Provided passage
>>>>

In a very blunt nutshell, Aziraphale thinks Crowley is evil.
This is one of Aziraphale's humanizing characteristics: he feels morally superior (holier-than-thou, actually) about not not having Fallen himself. The description of Crowley's Fall as a "vaguely downward saunter" is not only mitigation by the authors of his demonic status but reveals the essential fragility of Aziraphale's simplistic view of things. While it appears that Crowley was a less than enthusiastic participant in the Rebellion of Lucifer's Angels, Aziraphale's conduct as Angel of the Eastern Gate indicates an attitude toward his Fallen brethren as rather more piously disapproving than vengeful.

The reader is treated to a more rounded view of Crowley and demons in general.
I am fascinated both as a writer and as a reader in those techniques that make a bad guy into a sympathetic protagonist. Milton did it so well with Lucifer in Paradise Lost that Blake famously remarked that Milton "...was of the devil's party without knowing" and Shelley agreed that "Milton gives the Devil all imaginable advantage".

Their likable depiction of Crowley makes it readily apparent that Pratchett and Gaiman are also of the devil's party - though definitely not of The Devil's party. While Paradise Lost depicts a hierarchical universe with God and the angels as having greater power than Lucifer, the other fallen angels and the denizens of the earth, Good Omens takes a humanistic stance and places a value on human nature that is equal to divine and hellish powers. The Angels of Heav'n and Demons in Hell are made into bureaucratic supporters of extreme factions that are so preoccupied with their own squabbles that they would destroy Creation without a second thought. Aziraphale and Crowley become the default protectors of Creation precisely because neither of them ever completely bought into the propaganda of the sides to which they nominally belong and ironically, in never having done so, are probably (though not certainly) doing a more perfect job of following God’s Will.

<<<<

Records from a data collection
>>>>

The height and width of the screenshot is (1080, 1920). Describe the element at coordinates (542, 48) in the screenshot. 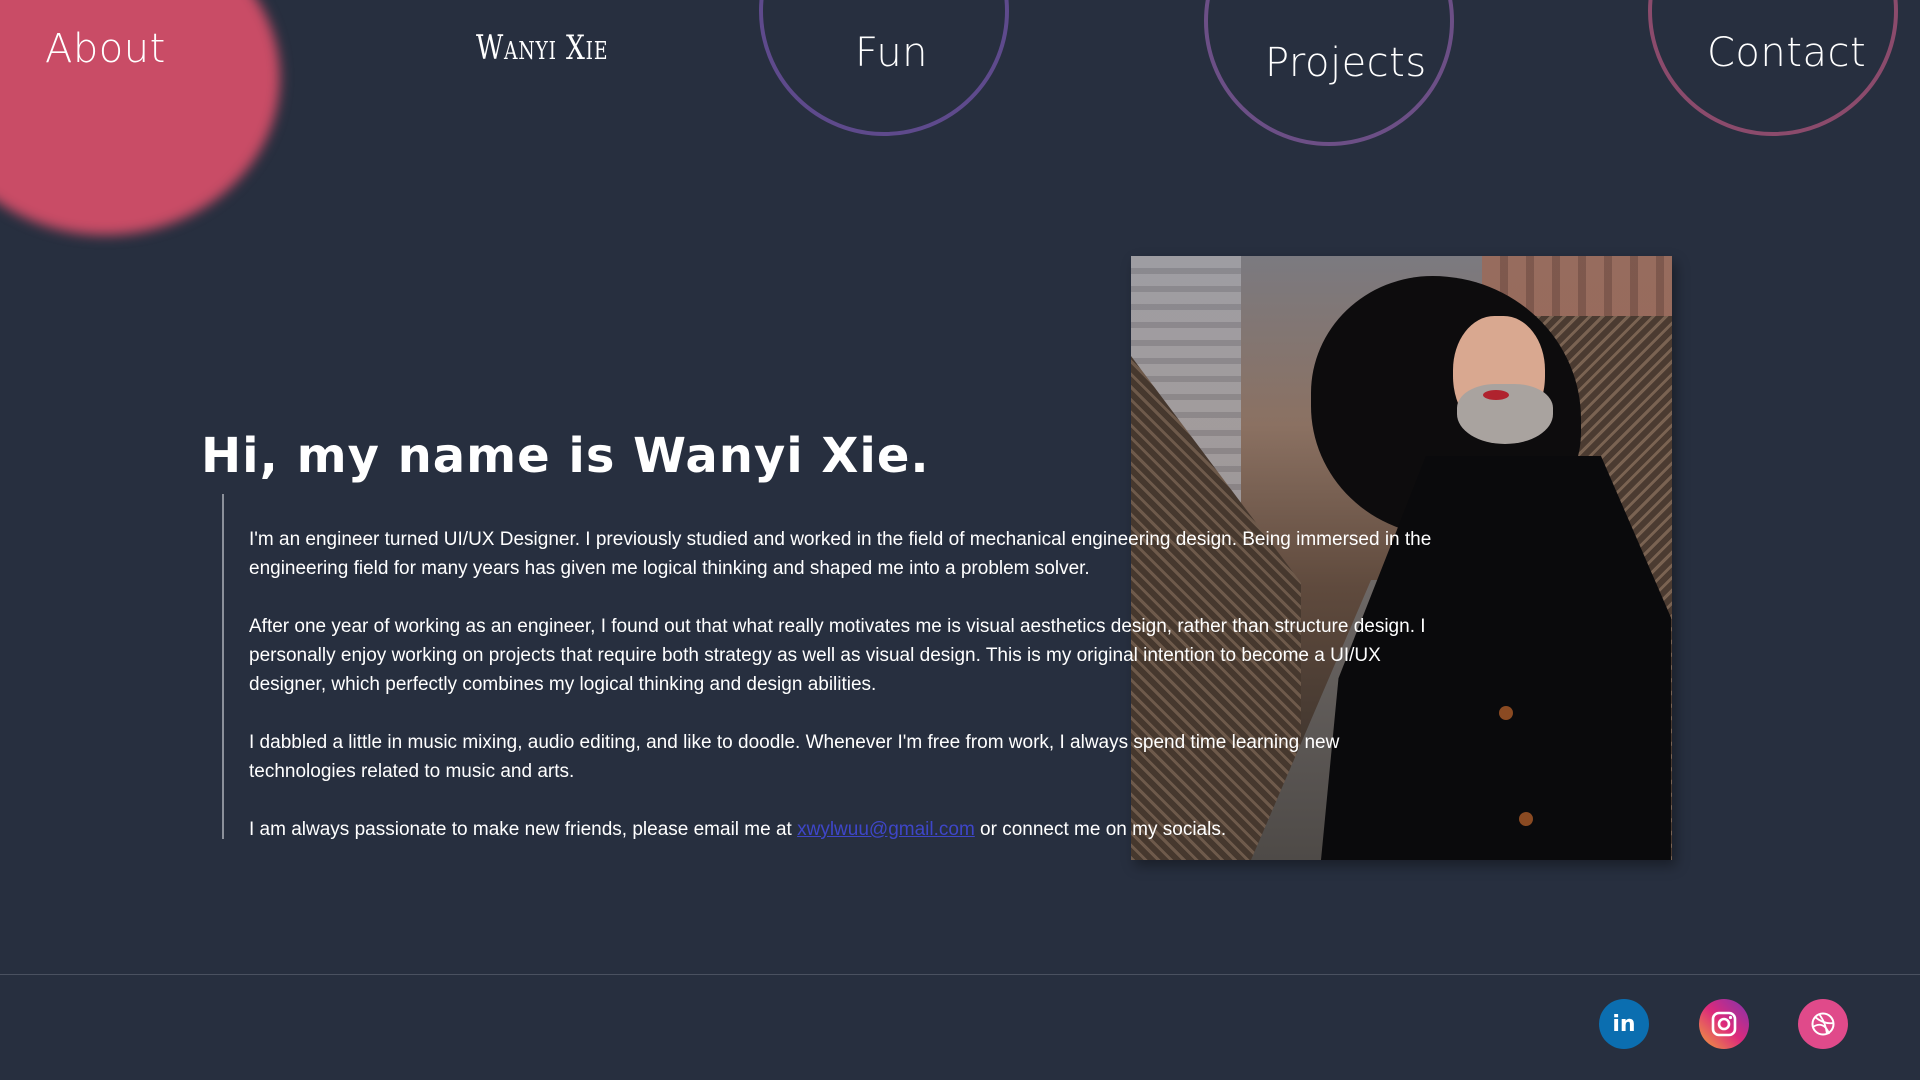

I see `brand-logo-text: Wanyi Xie` at that location.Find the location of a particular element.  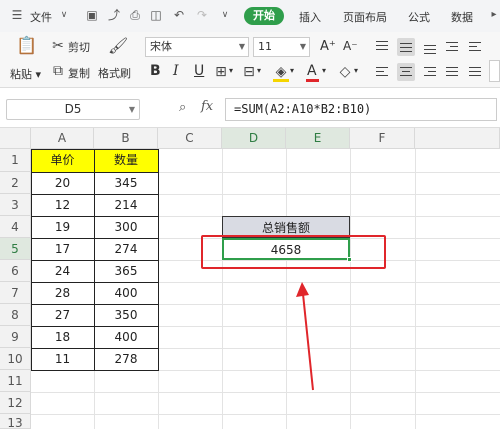

zoom-search-icon: ⌕ is located at coordinates (182, 108).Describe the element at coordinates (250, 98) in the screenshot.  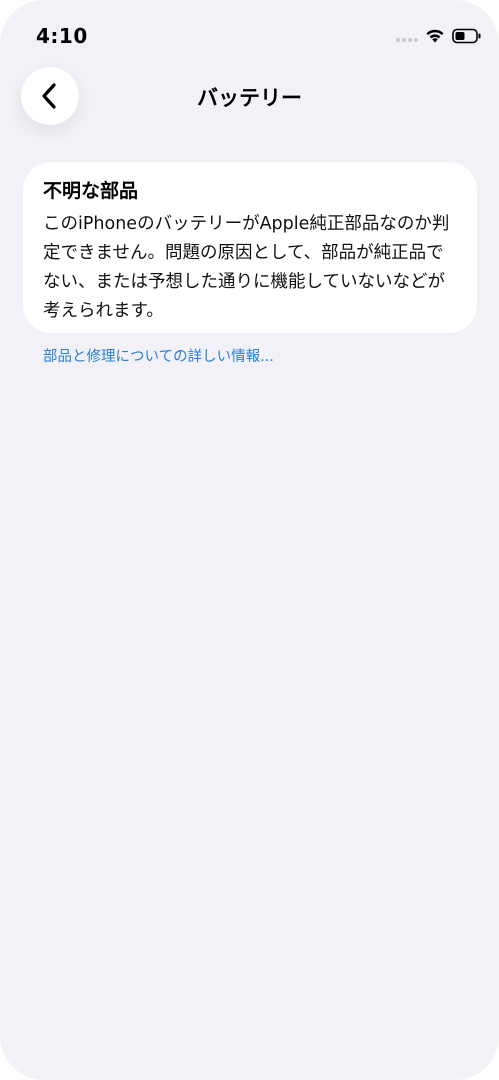
I see `page-title: バッテリー` at that location.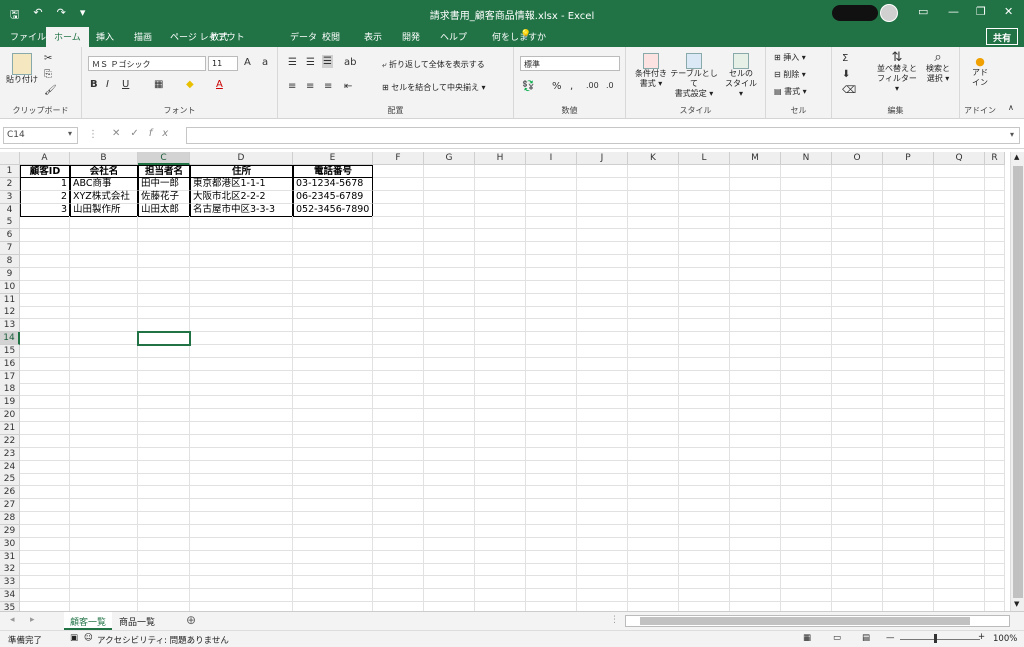  I want to click on row-header: 9, so click(10, 274).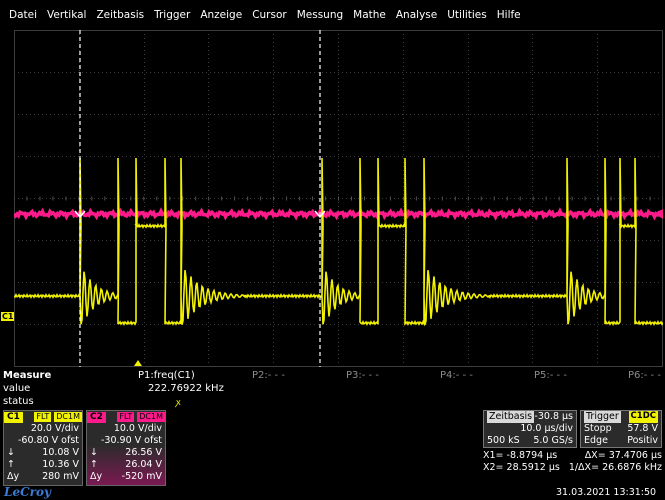 The width and height of the screenshot is (665, 500). I want to click on dx-label: ΔX=, so click(595, 456).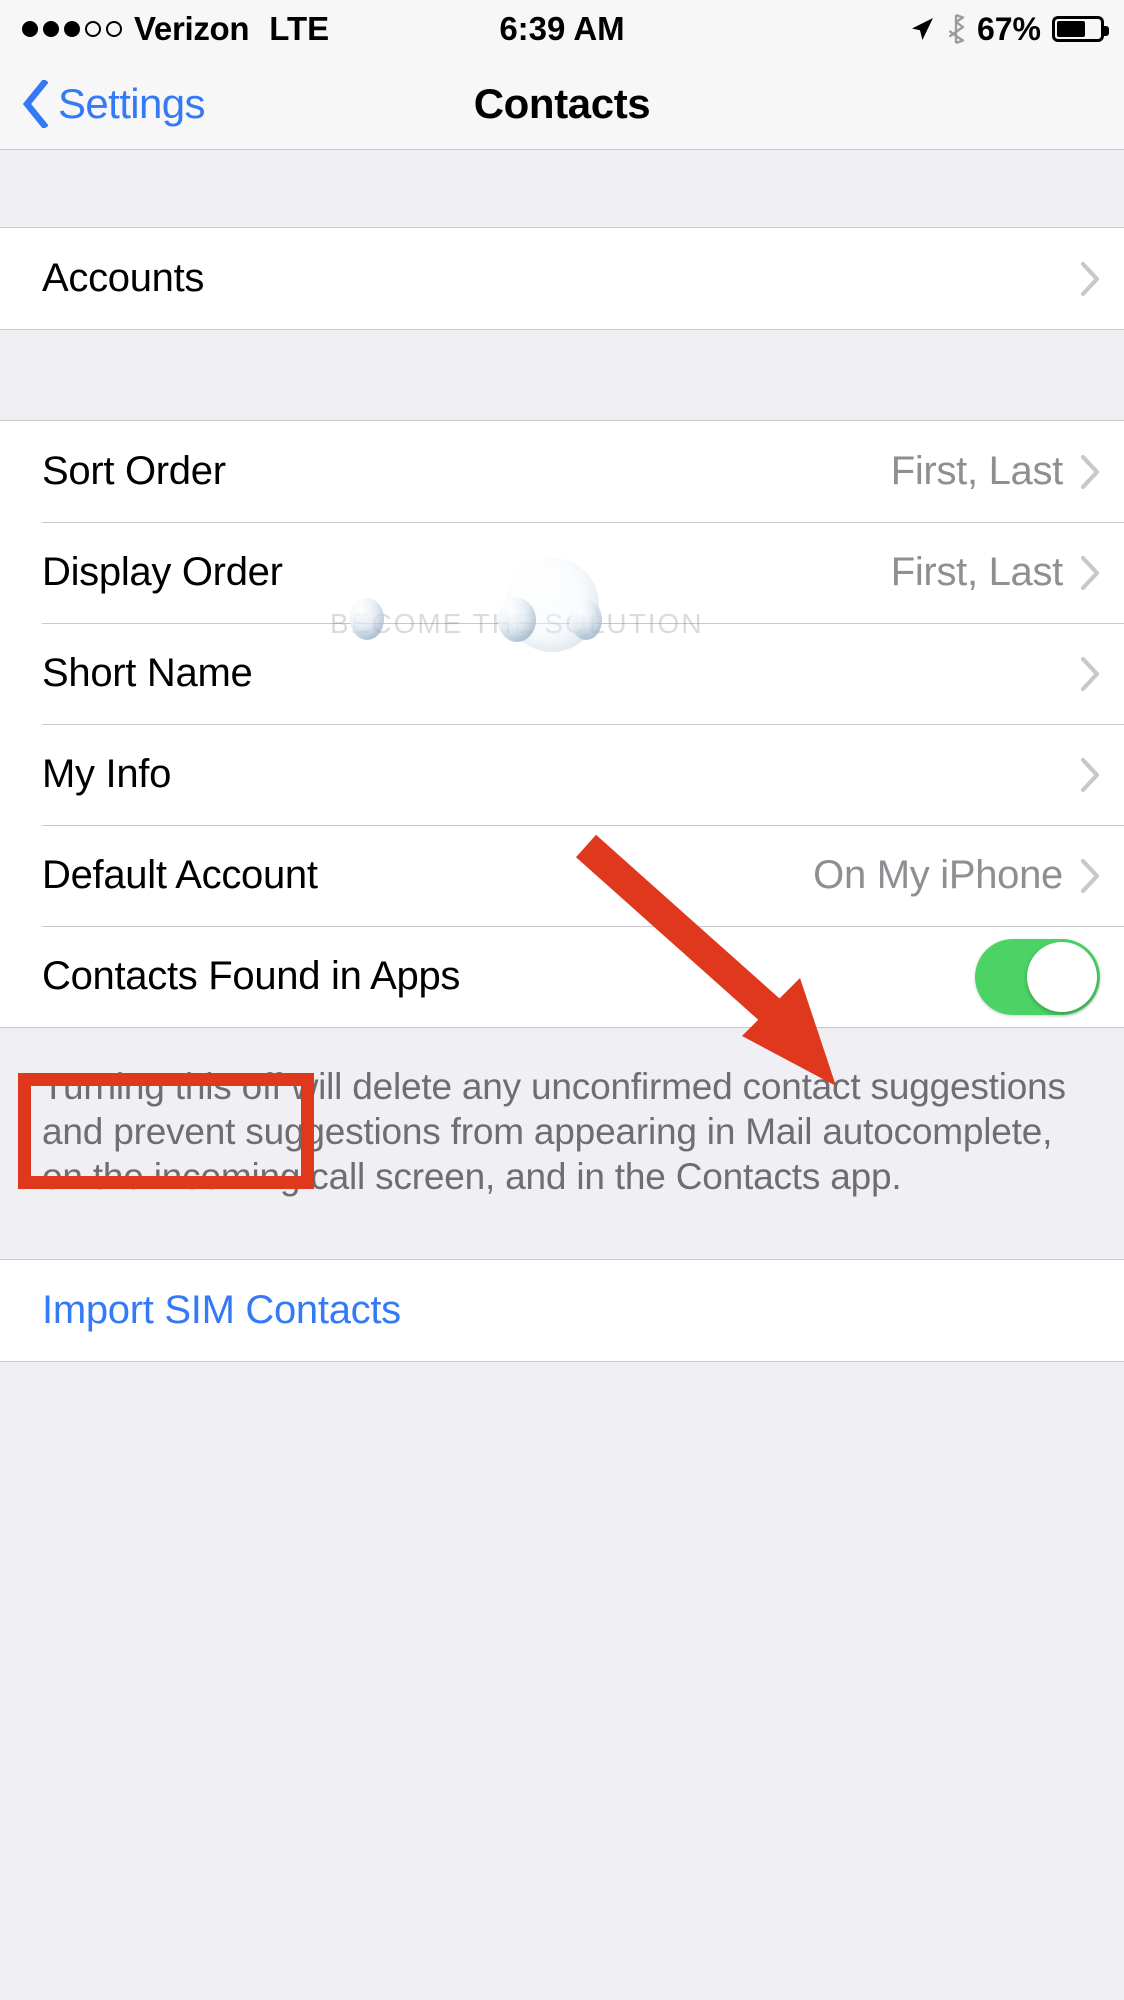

<<<<

Task prompt
Please return, word for word, the part of the Good Omens passage that opens with the words containing "In a very blunt" and closes with "demons in general.".

Your solution
In a very blunt nutshell, Aziraphale thinks Crowley is evil.
This is one of Aziraphale's humanizing characteristics: he feels morally superior (holier-than-thou, actually) about not not having Fallen himself. The description of Crowley's Fall as a "vaguely downward saunter" is not only mitigation by the authors of his demonic status but reveals the essential fragility of Aziraphale's simplistic view of things. While it appears that Crowley was a less than enthusiastic participant in the Rebellion of Lucifer's Angels, Aziraphale's conduct as Angel of the Eastern Gate indicates an attitude toward his Fallen brethren as rather more piously disapproving than vengeful.

The reader is treated to a more rounded view of Crowley and demons in general.